- Born: October 1, 1963 (age 61) Boston, Massachusetts, United States
- Origin: Melbourne, Australia
- Instrument: Guitar
- Years active: 1981–present

= Kevin Garant =

Kevin Laurent Garant (born October 1, 1963 in Boston, Massachusetts) is a guitarist, composer and sound designer.

Garant has worked with numerous people and groups including Sting to Afrika Bambaataa from Hall & Oates to Vanilla Ice, world tours with Amnesty International to "Weird Al" Yankovic and Ben Stiller’s MTV shows.

Relocating from New York City to Melbourne, Australia in 1994, Garant formed the Largest Living Things with ex-Crowded House and Split Enz drummer/vocalist Paul Hester.

The Largest Living Things performed throughout Australia and had their own television series on the ABC "Hessie’s Shed" which broadcast in Australia, New Zealand, the UK and on MTV in Europe.

The Largest Living Things were also the house band on the short lived Mick Molloy Show on the Nine Network in Australia.

Garant has worked with Paul Kelly, Neil Finn Mandawuy Yunupingu (Yothu Yindi), Rob Hirst, Archie Roach, Ruby Hunter, Stephen Cummings, Colin Hay, Deb Conway, Mick Thomas Ross Hanaford, Renne Geyer, Dan Warner Kutcha Edwards, Fernando Saunders, Jon Langford and Ross Wilson.

As a producer Garant has worked with such diverse artists as "Kingston Trio" founder and folk music legend David Guard, to Australian Indigenous artists Kutcha Edwards and Manuel Nulupani Dhurrkay from "Saltwater" band and hip hop artist Meriiki Hood.

Garant has composed television and film scores.

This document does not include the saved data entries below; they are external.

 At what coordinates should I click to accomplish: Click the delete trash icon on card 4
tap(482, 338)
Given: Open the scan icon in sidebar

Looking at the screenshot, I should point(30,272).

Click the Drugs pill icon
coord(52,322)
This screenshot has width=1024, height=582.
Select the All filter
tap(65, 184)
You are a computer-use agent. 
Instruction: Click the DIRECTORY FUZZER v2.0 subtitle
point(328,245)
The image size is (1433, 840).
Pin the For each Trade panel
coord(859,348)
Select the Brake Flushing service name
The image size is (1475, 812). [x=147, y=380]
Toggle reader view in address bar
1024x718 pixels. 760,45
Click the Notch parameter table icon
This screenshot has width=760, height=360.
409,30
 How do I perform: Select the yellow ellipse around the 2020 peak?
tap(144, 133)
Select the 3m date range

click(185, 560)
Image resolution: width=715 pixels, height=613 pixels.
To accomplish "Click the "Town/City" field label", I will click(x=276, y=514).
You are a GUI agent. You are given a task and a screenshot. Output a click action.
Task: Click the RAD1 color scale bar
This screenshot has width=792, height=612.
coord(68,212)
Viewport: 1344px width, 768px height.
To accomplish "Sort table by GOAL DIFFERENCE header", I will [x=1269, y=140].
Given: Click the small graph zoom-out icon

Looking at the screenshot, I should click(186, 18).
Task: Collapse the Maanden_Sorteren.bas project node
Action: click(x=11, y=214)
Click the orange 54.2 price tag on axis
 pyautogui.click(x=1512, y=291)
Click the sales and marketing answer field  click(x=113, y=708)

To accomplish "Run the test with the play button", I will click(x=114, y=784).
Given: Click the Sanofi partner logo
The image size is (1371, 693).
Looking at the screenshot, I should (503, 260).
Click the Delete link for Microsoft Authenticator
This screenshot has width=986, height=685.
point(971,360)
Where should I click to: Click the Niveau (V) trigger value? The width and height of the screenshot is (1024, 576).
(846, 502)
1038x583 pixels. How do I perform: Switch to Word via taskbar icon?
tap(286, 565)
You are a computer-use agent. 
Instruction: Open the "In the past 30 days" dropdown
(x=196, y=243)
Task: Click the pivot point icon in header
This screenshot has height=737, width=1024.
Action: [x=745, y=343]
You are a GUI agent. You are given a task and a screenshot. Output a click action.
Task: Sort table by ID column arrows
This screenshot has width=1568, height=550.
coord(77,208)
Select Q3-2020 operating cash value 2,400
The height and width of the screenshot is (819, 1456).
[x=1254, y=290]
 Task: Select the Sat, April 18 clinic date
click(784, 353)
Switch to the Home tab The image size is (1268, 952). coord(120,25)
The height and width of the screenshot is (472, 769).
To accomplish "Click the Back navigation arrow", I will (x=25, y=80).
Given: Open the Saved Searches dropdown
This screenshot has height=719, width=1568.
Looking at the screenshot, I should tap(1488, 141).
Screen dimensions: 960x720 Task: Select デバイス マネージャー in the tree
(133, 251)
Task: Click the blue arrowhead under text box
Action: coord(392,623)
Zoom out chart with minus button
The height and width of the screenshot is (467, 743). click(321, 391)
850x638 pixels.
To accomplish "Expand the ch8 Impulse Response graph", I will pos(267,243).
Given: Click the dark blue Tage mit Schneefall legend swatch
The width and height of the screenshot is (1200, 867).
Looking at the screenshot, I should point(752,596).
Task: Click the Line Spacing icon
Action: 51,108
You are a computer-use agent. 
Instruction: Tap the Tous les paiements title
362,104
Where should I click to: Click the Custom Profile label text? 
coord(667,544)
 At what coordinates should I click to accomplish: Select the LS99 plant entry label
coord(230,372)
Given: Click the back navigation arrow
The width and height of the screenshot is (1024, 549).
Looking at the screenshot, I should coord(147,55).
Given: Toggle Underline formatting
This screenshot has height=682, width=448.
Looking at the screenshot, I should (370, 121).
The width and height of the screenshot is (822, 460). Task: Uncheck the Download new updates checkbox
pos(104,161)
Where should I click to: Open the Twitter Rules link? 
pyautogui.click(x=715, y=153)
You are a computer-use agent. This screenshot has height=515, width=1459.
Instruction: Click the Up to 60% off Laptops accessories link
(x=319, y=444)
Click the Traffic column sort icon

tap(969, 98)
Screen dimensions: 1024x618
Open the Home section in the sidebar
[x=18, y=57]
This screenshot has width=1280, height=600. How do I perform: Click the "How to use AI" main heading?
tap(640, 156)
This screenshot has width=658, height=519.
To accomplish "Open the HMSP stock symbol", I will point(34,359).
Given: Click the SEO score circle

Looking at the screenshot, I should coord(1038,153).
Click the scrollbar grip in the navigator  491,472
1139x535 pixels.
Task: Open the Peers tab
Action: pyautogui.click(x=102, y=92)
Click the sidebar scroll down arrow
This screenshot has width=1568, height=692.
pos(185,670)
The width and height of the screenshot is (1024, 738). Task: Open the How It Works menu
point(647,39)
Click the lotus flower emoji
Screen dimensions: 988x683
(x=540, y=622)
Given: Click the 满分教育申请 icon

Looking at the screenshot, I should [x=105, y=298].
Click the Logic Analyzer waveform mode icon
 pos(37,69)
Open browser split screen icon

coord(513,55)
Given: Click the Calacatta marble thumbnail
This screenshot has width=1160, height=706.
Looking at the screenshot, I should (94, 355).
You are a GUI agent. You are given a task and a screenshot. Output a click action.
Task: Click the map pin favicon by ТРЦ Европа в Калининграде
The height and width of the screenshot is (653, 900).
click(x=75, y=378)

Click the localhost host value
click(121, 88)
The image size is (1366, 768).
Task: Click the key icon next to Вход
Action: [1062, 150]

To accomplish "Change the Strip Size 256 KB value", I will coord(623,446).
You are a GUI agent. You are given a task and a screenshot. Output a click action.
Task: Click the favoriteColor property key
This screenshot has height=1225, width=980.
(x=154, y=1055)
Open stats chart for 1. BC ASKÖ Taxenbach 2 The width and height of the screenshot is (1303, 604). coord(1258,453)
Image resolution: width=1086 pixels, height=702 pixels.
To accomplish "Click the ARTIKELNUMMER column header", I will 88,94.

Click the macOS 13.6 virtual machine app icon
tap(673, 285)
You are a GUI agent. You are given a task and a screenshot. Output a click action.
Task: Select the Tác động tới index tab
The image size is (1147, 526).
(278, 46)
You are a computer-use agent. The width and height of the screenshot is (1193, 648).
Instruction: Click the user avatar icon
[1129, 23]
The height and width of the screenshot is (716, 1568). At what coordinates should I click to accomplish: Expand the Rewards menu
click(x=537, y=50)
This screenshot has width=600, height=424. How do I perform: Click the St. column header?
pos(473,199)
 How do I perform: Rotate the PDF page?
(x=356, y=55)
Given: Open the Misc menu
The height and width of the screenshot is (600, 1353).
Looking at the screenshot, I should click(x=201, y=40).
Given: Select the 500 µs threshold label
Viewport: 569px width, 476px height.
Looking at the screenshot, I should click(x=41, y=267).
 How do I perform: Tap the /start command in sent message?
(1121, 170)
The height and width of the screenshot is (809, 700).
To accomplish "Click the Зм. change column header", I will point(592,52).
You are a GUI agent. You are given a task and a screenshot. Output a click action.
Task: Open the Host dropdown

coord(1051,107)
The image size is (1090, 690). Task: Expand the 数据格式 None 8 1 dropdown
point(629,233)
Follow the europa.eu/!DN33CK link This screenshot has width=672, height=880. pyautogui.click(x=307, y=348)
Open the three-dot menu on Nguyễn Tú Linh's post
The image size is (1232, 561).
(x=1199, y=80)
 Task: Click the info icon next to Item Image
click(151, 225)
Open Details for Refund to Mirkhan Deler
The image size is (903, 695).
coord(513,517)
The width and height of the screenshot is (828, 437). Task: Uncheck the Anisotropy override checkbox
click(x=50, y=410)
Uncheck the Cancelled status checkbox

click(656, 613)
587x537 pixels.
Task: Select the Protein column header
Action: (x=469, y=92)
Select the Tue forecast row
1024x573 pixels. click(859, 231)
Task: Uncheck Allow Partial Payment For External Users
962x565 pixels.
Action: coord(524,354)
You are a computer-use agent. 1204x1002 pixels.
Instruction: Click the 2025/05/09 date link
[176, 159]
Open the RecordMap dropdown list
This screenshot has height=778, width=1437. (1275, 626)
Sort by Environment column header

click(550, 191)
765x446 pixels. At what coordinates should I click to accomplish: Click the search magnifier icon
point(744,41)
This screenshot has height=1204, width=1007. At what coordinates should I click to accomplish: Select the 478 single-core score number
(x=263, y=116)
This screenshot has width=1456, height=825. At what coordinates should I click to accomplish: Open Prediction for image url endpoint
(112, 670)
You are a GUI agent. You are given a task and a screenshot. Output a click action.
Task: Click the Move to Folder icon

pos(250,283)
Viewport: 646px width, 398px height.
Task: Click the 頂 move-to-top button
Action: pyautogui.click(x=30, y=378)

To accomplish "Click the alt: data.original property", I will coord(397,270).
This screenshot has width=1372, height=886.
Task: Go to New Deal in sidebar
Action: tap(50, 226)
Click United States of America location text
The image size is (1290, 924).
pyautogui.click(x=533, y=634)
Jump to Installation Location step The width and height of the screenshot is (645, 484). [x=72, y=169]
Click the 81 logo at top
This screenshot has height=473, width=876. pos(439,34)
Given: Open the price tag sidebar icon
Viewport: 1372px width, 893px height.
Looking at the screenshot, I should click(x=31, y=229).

As a sound designer, Garant was nominated for a Monitor Award.

==Awards==
Sound Design for film soundtracks for Largo Desolato: written by Václav Havel starring F. Murray Abraham, Academy Award winner for Best Foreign Film “Cinema Paradiso”, Hamlet” starring Kevin Kline, “Necessary Parties” starring Allan Arkin, The Tall Guy starring Jeff Goldblum, Color Museum directed by George Wolf and “ Dirtiest Dozen of Comedy “featuring Tim Allen, Chris Rock and Bill Hicks.